La Nation Bénin...

Le syndicalisme a ses jargons, son lexique, ses codes. Mais le syndicalisme se disgracie, pour peu qu’il se perd en conjectures pour ne pas dire qu’il se fourvoie. Il en est ainsi de la dernière sortie de six centrales syndicales, en décalage avec l’air du temps, en l’occurrence le Nouveau départ prôné par le chef de l’Etat et qui en appelle au changement de paradigmes.
Réunies lundi 27 février dernier à la Bourse du Travail à Cotonou, la Csa-Bénin, la Cosi-Bénin, la Cgtb, l’Unstb, la Csub et la Cspib, ont planché sur un thème à faire dresser les cheveux sur la tête, pour peu que vous soyez Béninois, surtout si vous résidez à l’étranger : «Les défis des libertés et de la Gouvernance à l'ère du régime de la Rupture». On croit volontiers que le feu est mis à la poudre, prenant connaissance d’une telle thématique laissant croire en sibyline que le Bénin se confond à la Syrie de Bachar Al-Assad. De fait, de quoi s’agit-il ?
Prétextant de « la multiplication des plaintes des travailleurs et au désarroi de plus en plus grandissant de nos concitoyens», ces centrales syndicales «ont décidé de prendre à nouveau, la mesure de la situation, et d’assumer leurs responsabilités historiques», disent-ils. Rien que ça ! « Responsabilité historique » ? Il s’agit, sinon d’une imposture historique, à tout le moins d’une posture trompeuse. Car avec un thème aussi gros et lourd de sens, on en attend plus qu’une déclaration aussi alambiquée jonchée de faits qui se veulent alarmants mais frappés hélas d’anémie, en raison de ce qu’ils ne sont pas étayés. La fonction sociale des syndicats n’est pas en cause, loin s’en faut. Et ils ont fait leurs preuves par le passé, dans la part de l’œuvre républicaine qui leur incombe. D’où leur engagement à « contribuer au succès du Gouvernement dans les réformes pertinentes ».
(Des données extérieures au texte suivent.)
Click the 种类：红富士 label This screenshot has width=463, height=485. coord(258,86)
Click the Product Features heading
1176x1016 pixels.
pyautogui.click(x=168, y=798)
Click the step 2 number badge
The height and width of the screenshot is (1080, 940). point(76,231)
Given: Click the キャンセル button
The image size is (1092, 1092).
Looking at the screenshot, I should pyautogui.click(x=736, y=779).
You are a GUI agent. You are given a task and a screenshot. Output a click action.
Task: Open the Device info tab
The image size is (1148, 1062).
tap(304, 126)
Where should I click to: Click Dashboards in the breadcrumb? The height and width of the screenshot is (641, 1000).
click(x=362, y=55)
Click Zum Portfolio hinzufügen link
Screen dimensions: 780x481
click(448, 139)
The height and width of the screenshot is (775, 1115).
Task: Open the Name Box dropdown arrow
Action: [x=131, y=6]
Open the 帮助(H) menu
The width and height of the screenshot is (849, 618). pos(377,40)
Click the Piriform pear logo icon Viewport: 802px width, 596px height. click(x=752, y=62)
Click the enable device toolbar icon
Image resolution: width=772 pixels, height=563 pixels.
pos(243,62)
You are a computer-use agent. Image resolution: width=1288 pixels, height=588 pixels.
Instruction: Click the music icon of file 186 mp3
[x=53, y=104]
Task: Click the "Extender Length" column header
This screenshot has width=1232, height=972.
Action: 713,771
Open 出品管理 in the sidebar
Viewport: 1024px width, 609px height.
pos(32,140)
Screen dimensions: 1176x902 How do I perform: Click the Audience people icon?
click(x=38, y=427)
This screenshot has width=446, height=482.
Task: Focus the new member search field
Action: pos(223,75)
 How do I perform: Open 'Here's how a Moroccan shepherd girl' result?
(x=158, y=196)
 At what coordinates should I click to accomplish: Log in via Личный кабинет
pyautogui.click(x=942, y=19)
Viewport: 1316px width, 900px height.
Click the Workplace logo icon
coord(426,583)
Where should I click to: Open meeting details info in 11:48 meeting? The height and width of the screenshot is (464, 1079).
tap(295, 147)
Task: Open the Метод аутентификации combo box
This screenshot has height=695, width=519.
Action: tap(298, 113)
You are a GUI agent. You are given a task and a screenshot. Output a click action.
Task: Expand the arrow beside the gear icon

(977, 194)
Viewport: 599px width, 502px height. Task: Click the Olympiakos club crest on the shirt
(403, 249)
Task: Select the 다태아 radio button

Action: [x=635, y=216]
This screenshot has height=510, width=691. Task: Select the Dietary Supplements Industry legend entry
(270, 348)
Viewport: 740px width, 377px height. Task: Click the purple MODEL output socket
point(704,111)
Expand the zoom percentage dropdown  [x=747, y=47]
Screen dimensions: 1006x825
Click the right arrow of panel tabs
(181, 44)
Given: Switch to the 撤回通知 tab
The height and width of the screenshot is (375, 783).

Pour le reste, on ne le sait que trop, un syndicat par définition, ça monte les enchères avant de baisser la barre en négociation, mais de là à agiter l’épouvantail de « multiplication d'actes attentatoires aux libertés publiques et individuelles, collectives et syndicales », il y a une exagération dont il faut se garder. D’autant que ses vocables jettent de l’opprobre sur notre pays et lui font une mauvaise publicité sur la scène internationale, dont il peut faire économie, à l’heure d’un besoin accru de mobilisation de ressources. C’est la seule alerte qui vaille la peine et non le genre de tocsin sonné par les centrales syndicales lundi dernier, lequel relève plus de l’exagération au regard des faits incriminés, et à volonté amplifiés. Mais à quelle fin ?
C’est une variante de la psychose entretenue par les résistances, à tort ou à raison, mais plus subjectives qu’objectives, aux nouveaux paradigmes impulsés par les réformes du Nouveau départ. Des résistances aux changements qui se justifient sociologiquement, et auxquelles les syndicalistes font chorus, par excès, étant eux-mêmes abusés, il faut le croire, bluffés qu’ils sont par certaines opinions relayées surtout sur les réseaux sociaux, laissant supposer quelque « désarroi de plus en plus grandissant de nos concitoyens ».
Les responsables syndicaux, en tant qu’éclaireurs, doivent transcender ses contingentements pour ne pas perdre leur crédit, d’autant plus que dans la déclaration qui a sanctionné leur conclave de lundi dernier, ils ont, disent-ils, « décidé de réserver la primeur des conclusions des assises au président Talon en personne à l'occasion d'une audience…». Ce qui peut susciter légitimement l’interrogation suivante : à quoi répond donc leur déclaration, déclaration sans fonds d’ailleurs, dichotomique au thème abordé et qui n’est pas sans rappeler une pratique pour laquelle certains médias sont tancés, à savoir l’usage de titres ronflants aux contenus creux et vaseux ??